Since 1989, when pro-democracy demonstrators were massacred in Beijing’s Tiananmen Square, prompting many foreign business men and women to vow they would never bet again on China, the country has attracted $600 billion in foreign investment. China now enjoys an estimated $202 billion trade surplus with the United States and owns more than $795 billion in foreign currency, most of which is invested in U.S. bonds, which help the deficit-saddled U.S. government finance itself. In the two decades before 2000, the Chinese economy quadrupled, and it is expected to become the world’s fourth largest by the end of this decade.

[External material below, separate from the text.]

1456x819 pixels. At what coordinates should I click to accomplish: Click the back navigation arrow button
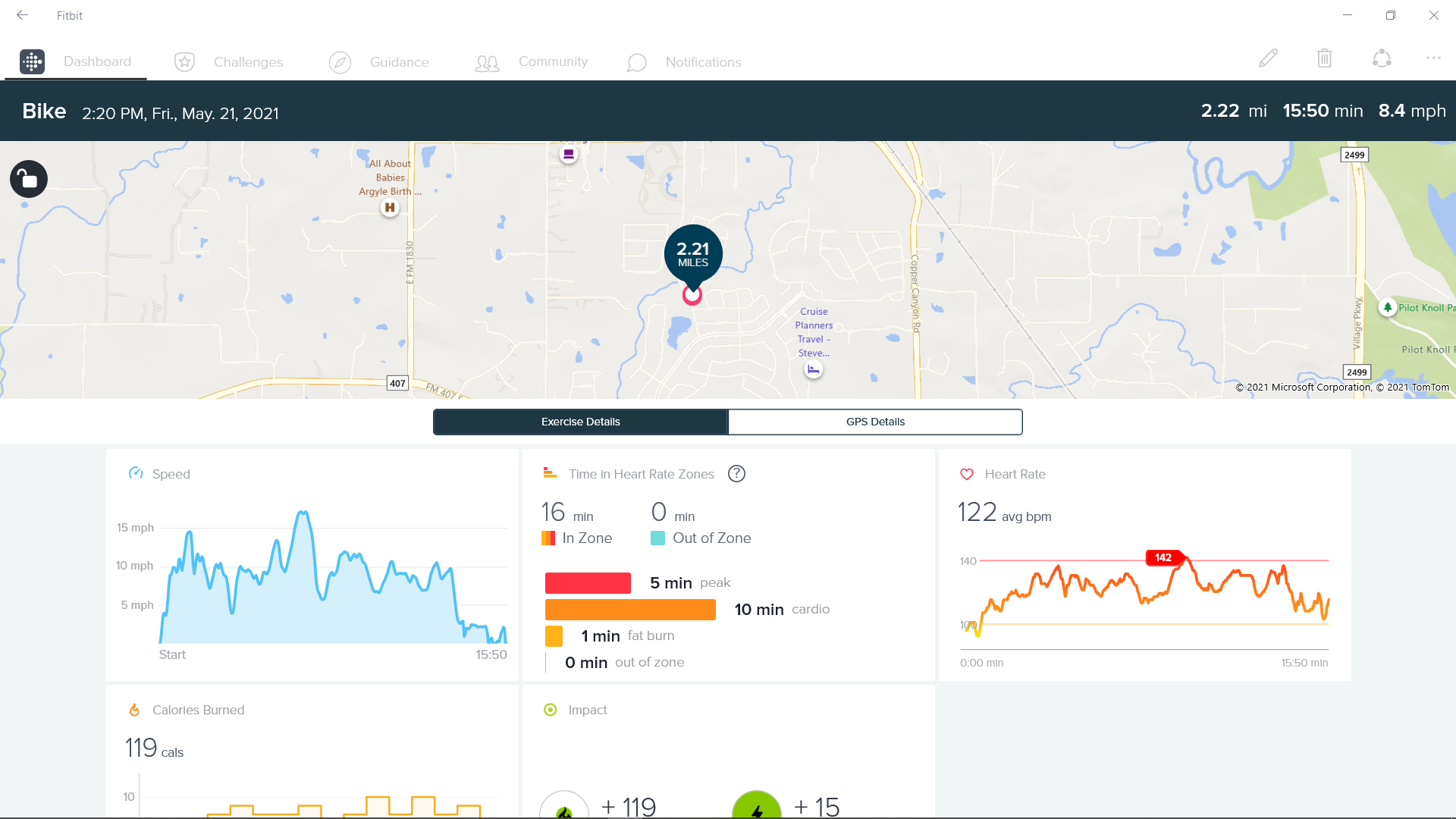click(22, 14)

But the socialist state also suffers high levels of unemployment. Some 13 percent of its 1.3 billion people survive on a dollar a day or less. Chinese banks are stuck with half a trillion dollars in bad loans. And China’s roads, railroads, energy grids and healthcare systems are woefully inadequate.

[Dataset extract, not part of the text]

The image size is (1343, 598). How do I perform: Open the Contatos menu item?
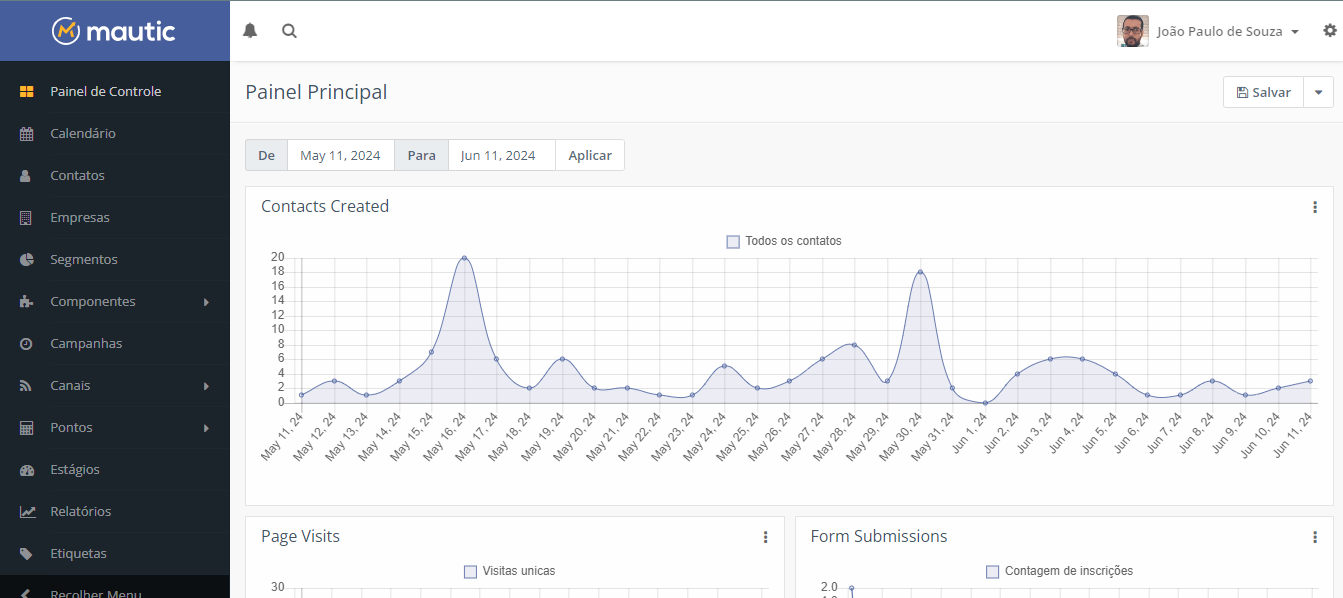click(x=77, y=176)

If China’s colossal impact on world markets is now familiar, the effect of the red-hot economy at home, where it is fueling record levels of internal unrest, is less well known. Last year, China’s public security minister Zhou Yongkang reported that almost four million Chinese took part in nearly 75,000 protest “incidents” in 2004. Zhou characterized the number as a “dramatic increase” over the previous year and noted a trend toward organized, rather than spontaneous, outbursts. In response, Beijing has reportedly formed a new police force equipped with helicopters and armored vehicles.

Meanwhile in the West, starry-eyed accounts of China’s economic transformation often obscure Beijing’s contempt for basic human rights, its one-party politics, its rubber-stamp judiciary, its censored Internet and oppressed minorities, and a prison system so secretive that human rights groups can only guess at how many people may be languishing in it.

“China is facing a huge number of social and economic challenges that are making expensive demands on the national budget,” says Murray Scot Tanner, a China analyst at the Washington office of the Rand Corporation, a Santa Monica-based think tank. “If the economy does not grow at an [adequate] rate, the pressure will intensify. There is not yet a sufficient appreciation in this country that when it comes to China, a number of things could still go wrong. The stakes are very high.”

To reacquaint myself with China, a country I had not covered for seven years, I visited two cities separated by geography, history and politics. In Wenzhou, I found China’s bold future, where newly made fortunes and go-go consumerism have transformed lifestyles but at a cost to the environment. In Shenyang, I found a once proud government stronghold now convulsed by free-market commerce, high unemployment, anxiety about the future and a certain longing for days past. Once the crucible of Maoism, Shenyang is by some accounts China’s most politically unstable region. Both cities suggest that the global economy needs a stable China at least as much as China needs the global economy.

The mountains are high and the emperor is far away.”
The old Chinese proverb alludes to how much can be achieved beyond the meddling reach of the state, and it is nowhere more appropriate than in Wenzhou.